There are a few reasons why chart data series' most recent datapoint may show you a different number of match counts than the same search query run in Sourcegraph manually.

[For versions pre-3.40] Not including fork:no and archived:no in your insight query

Because code insights historical search defaults to fork:yes and archived:yes, but a Sourcegraph search via the web interface or CLI does not, it may be that your insight data series is including results from repositories that are excluded from a Sourcegraph search. Try running the same search again manually with fork:yes and archived:yes filters.

Manual search will not include unindexed repositories

All repositories in a historical search are unindexed, but a manual Sourcegraph search only includes indexed repositories. It's possible your manual searches are missing results from unindexed repositories.

To investigate this, one can compare the list of repositories in the manual search (use a select:repository filter) with the list of repositories in the insight series_points database table.

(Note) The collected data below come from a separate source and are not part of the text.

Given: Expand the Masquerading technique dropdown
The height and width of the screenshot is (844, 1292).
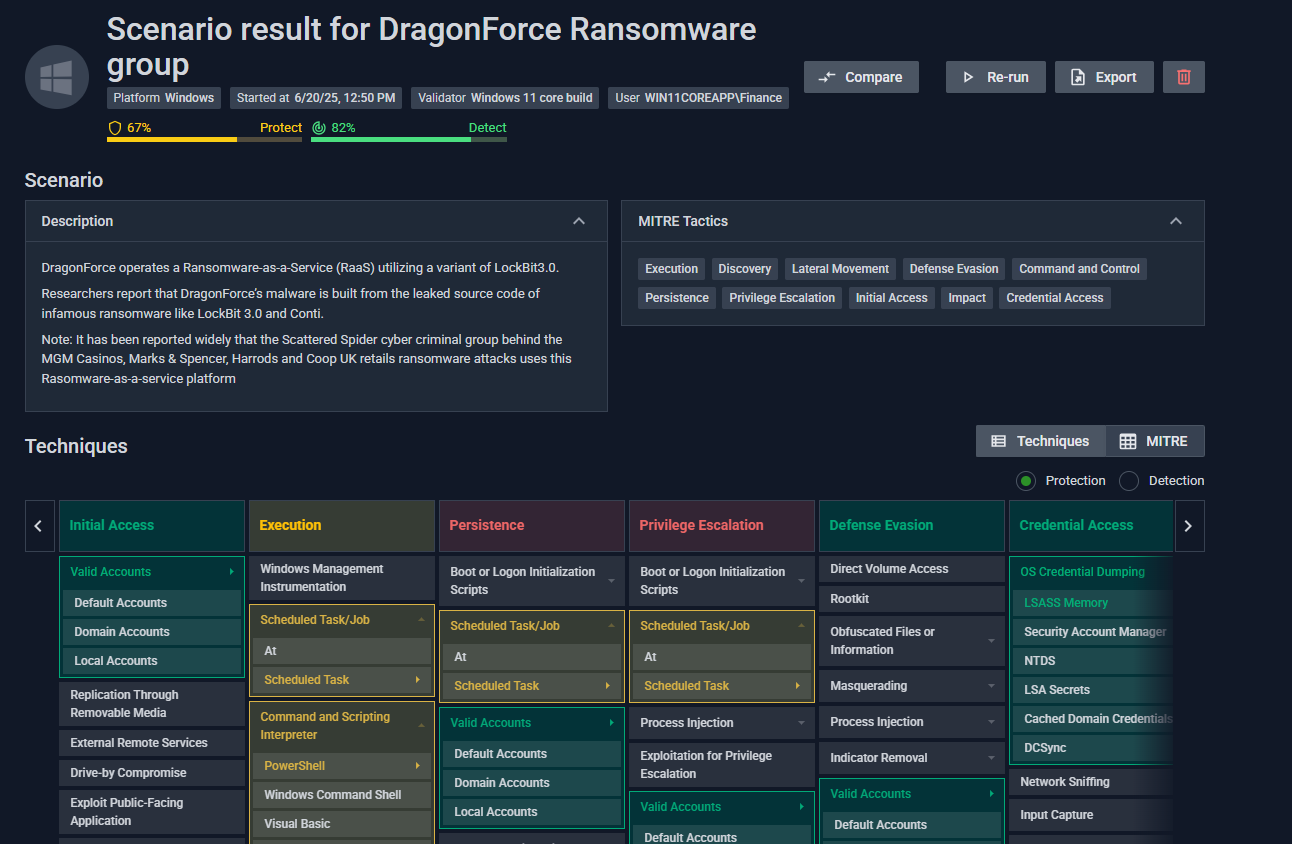Looking at the screenshot, I should pos(991,686).
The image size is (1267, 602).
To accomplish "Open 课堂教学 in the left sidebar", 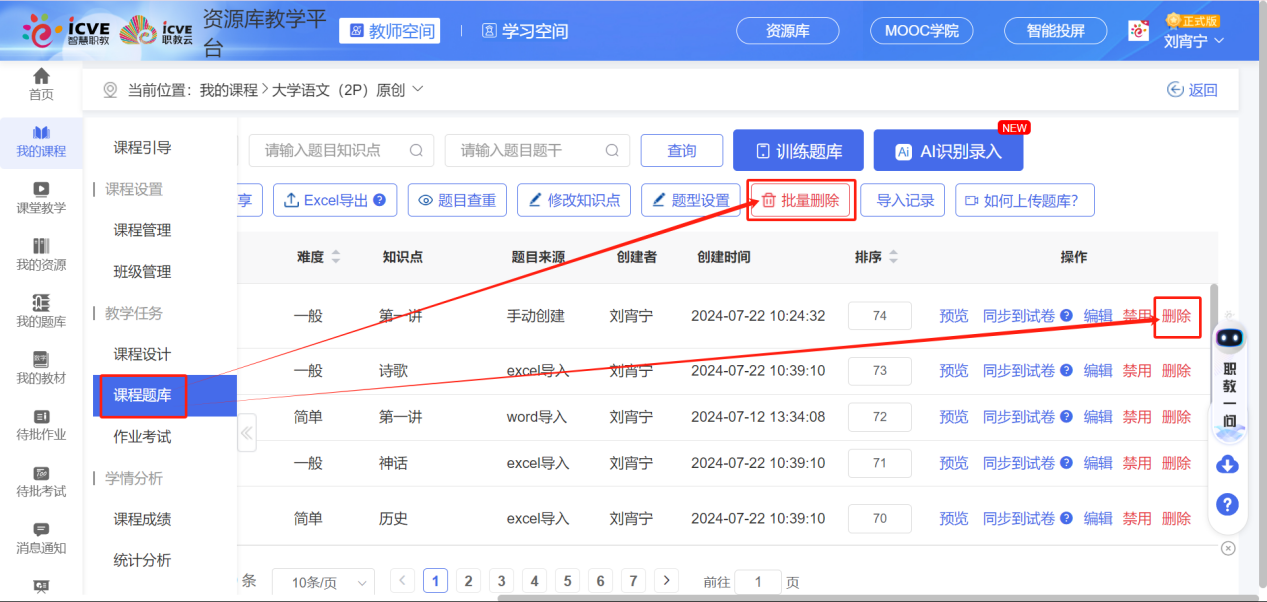I will [x=41, y=197].
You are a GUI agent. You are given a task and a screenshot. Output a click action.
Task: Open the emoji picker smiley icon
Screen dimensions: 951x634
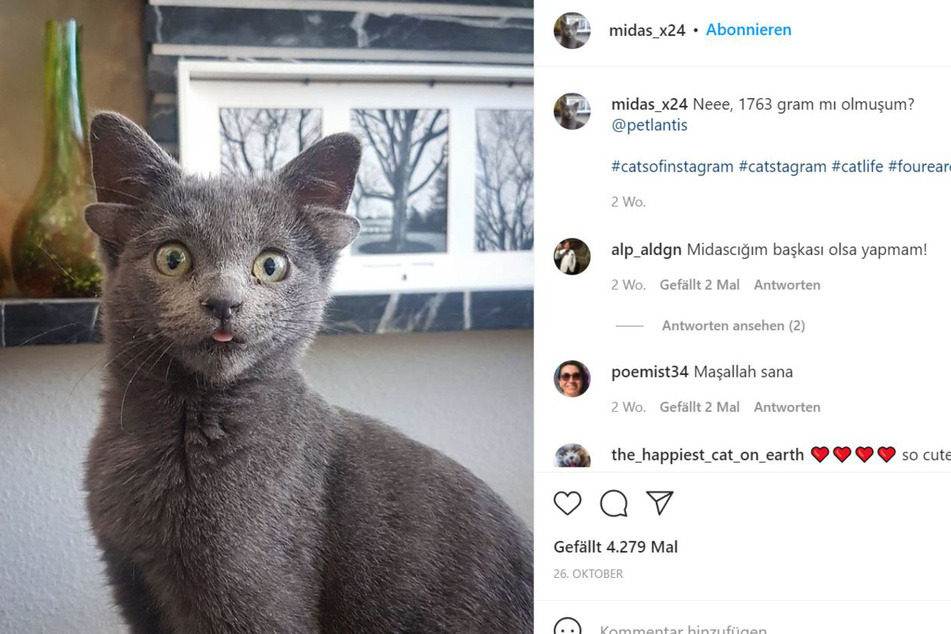(x=568, y=627)
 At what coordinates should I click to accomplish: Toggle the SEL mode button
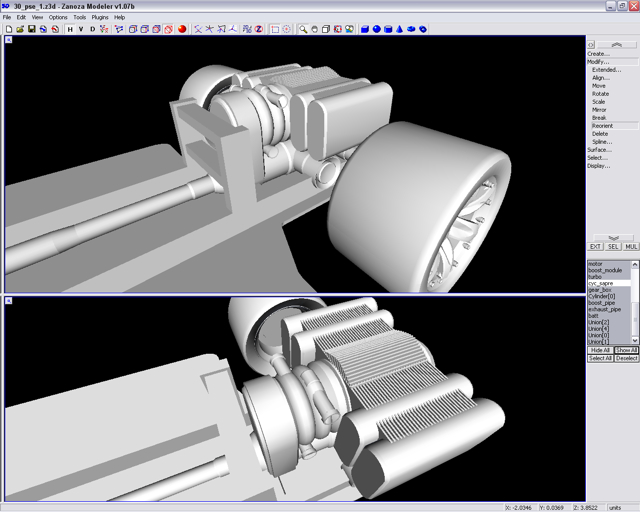[x=613, y=246]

To see why a repository may not be indexing, refer to this guide.

New matches created since the insight datapoint ran

Currently, a data series' most recent datapoint defaults to the end of the prior month. It's possible that in the time between when your insight ran and when you ran a manual search, new matches have been added to your codebase. To confirm this, you can run type:diff or type:commit searches using the after: filter, but note that those filters only support up to 10,000 repositories, so you may first need to limit your search repository set.

Repository timeouts caused a datapoint to miss results

If your code insight is very large, it is possible that a few (\<1% in 100+ manual tests over 26,000 repositories) repositories failed to return match counts due to timing out while searching. To check this, you can run the following GraphQL query in the Sourcegraph GraphQL API:

query debug {
  insightViews(id: "INSIGHT_ID") {
    nodes {
      dataSeries {
        label
        status {
          pendingJobs
          completedJobs
          failedJobs
        }
      }
    }
  }
  insightViewDebug(id: "INSIGHT_ID") {
    raw
  }
}

where INSIGHT_ID can be found in the "edit" page for the insight (selectable from the three-dot dropdown on the insight) after ...edit/. It will look like https://yourdomain.sourcegraph.com/insights/edit/INSIGHT_ID?dashboardId=all. The INSIGHT_ID can also be found in the url of the single insight view found by clicking on the title of the insight. The ID will be in the url, for example, https://sourcegraph.yourdomain.com/insights/insight/{INSIGHT_ID}

If there are failedJobs, there may be timeouts or similar issues affecting your insight. insightViewDebug was added in 4.2 to give you more raw information on your insight.